(Stored records)
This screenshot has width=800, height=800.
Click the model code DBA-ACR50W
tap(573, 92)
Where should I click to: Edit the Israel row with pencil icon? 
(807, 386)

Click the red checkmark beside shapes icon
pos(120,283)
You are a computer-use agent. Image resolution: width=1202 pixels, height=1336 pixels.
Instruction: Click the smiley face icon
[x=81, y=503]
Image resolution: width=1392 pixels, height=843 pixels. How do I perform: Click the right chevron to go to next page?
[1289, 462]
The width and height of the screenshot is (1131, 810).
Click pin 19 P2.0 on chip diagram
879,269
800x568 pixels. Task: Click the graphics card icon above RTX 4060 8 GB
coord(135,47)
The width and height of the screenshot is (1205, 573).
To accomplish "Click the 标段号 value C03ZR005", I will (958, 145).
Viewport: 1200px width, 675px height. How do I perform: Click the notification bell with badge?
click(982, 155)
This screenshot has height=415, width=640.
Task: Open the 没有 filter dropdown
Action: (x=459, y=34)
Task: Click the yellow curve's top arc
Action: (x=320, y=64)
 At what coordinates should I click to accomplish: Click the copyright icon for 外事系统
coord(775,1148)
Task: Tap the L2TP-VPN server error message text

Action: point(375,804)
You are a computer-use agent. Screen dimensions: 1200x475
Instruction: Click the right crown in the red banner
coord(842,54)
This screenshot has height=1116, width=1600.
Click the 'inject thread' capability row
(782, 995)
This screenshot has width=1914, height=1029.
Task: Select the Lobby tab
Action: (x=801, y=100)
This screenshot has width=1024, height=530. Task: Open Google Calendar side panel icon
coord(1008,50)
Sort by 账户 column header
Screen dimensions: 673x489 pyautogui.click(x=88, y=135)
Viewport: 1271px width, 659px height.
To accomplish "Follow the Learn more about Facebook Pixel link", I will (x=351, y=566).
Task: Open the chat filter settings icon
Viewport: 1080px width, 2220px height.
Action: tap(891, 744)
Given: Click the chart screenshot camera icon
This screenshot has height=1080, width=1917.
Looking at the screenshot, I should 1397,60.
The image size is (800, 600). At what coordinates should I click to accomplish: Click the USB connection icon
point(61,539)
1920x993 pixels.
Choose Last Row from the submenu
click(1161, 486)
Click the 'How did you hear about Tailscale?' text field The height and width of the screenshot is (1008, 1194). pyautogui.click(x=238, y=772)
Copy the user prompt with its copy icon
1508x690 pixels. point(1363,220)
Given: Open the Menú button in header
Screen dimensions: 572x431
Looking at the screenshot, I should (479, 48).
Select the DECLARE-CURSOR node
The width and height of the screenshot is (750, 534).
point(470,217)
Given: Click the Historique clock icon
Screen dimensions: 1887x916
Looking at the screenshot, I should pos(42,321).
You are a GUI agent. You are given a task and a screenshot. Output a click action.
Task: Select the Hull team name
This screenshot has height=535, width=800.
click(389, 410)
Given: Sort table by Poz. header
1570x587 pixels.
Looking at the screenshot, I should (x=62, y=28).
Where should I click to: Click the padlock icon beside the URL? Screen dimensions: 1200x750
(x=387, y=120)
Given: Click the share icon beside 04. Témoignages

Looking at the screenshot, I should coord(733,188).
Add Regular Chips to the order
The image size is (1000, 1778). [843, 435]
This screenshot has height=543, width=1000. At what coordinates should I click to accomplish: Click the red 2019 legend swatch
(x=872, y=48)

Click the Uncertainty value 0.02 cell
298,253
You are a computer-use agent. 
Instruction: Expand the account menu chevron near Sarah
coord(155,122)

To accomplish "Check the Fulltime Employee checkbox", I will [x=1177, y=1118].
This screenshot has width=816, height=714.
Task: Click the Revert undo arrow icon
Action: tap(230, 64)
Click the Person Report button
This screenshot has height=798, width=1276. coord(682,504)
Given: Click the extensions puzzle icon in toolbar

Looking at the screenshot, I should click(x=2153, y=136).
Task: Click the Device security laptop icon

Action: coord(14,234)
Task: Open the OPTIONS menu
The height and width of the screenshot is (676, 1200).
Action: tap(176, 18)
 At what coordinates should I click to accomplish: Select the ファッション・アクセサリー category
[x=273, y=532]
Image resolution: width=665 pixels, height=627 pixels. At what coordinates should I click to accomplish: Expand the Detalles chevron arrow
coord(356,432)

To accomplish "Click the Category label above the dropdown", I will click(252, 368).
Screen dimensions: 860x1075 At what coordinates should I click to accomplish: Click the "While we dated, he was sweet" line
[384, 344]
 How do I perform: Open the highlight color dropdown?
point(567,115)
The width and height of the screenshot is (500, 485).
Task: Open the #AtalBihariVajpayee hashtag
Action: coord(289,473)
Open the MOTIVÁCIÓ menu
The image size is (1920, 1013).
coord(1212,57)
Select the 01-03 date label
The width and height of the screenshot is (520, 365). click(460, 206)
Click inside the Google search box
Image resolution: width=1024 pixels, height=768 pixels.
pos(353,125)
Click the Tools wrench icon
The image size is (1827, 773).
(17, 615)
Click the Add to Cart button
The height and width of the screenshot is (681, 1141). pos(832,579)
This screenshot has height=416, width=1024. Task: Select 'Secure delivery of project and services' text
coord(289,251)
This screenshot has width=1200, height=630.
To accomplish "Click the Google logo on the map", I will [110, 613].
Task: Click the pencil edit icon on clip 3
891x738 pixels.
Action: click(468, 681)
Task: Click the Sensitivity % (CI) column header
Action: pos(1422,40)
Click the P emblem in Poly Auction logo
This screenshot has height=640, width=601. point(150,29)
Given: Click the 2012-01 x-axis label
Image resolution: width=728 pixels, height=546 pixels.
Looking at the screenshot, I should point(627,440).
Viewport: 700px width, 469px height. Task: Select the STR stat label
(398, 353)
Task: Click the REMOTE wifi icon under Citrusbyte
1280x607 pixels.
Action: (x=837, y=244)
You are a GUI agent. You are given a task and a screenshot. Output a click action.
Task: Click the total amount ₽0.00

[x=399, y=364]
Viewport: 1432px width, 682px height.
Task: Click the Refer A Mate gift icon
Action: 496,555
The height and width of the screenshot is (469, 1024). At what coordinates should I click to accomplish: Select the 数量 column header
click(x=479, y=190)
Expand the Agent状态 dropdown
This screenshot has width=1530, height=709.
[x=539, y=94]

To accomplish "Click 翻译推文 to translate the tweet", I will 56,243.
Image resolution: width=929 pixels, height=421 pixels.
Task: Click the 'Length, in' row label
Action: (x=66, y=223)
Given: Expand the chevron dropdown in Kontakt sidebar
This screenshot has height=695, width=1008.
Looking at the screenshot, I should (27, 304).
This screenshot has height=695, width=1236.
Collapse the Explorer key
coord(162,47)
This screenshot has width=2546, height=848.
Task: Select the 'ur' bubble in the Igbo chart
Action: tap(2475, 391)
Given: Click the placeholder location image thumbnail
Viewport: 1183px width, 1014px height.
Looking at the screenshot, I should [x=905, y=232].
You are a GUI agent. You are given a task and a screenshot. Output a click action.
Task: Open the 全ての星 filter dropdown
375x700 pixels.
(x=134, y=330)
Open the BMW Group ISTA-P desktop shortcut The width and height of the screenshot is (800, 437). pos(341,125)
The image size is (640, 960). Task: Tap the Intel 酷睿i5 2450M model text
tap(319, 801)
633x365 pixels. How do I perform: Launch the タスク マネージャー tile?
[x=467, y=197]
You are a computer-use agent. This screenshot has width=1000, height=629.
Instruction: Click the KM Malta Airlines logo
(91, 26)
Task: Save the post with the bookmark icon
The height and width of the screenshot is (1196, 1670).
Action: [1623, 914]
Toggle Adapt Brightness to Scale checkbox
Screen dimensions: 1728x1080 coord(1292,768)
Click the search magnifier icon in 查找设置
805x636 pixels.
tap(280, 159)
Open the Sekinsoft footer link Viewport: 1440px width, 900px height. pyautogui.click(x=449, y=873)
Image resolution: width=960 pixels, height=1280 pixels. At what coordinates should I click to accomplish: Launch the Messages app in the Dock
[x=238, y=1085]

AIM OF THE TASK: Using the data above, reproduce exactly the lines from the line that contains "Where should I click to: Click" through the line that contains "Task: Open the OPTIONS menu", including both.

RESPONSE TO THIS EXERCISE:
Where should I click to: Click the padlock icon beside the URL? Screen dimensions: 1200x750
(x=387, y=120)
Given: Click the share icon beside 04. Témoignages

Looking at the screenshot, I should coord(733,188).
Add Regular Chips to the order
The image size is (1000, 1778). [843, 435]
This screenshot has height=543, width=1000. At what coordinates should I click to accomplish: Click the red 2019 legend swatch
(x=872, y=48)

Click the Uncertainty value 0.02 cell
298,253
You are a computer-use agent. 
Instruction: Expand the account menu chevron near Sarah
coord(155,122)

To accomplish "Check the Fulltime Employee checkbox", I will [x=1177, y=1118].
This screenshot has width=816, height=714.
Task: Click the Revert undo arrow icon
Action: tap(230, 64)
Click the Person Report button
This screenshot has height=798, width=1276. coord(682,504)
Given: Click the extensions puzzle icon in toolbar

Looking at the screenshot, I should click(x=2153, y=136).
Task: Click the Device security laptop icon

Action: coord(14,234)
Task: Open the OPTIONS menu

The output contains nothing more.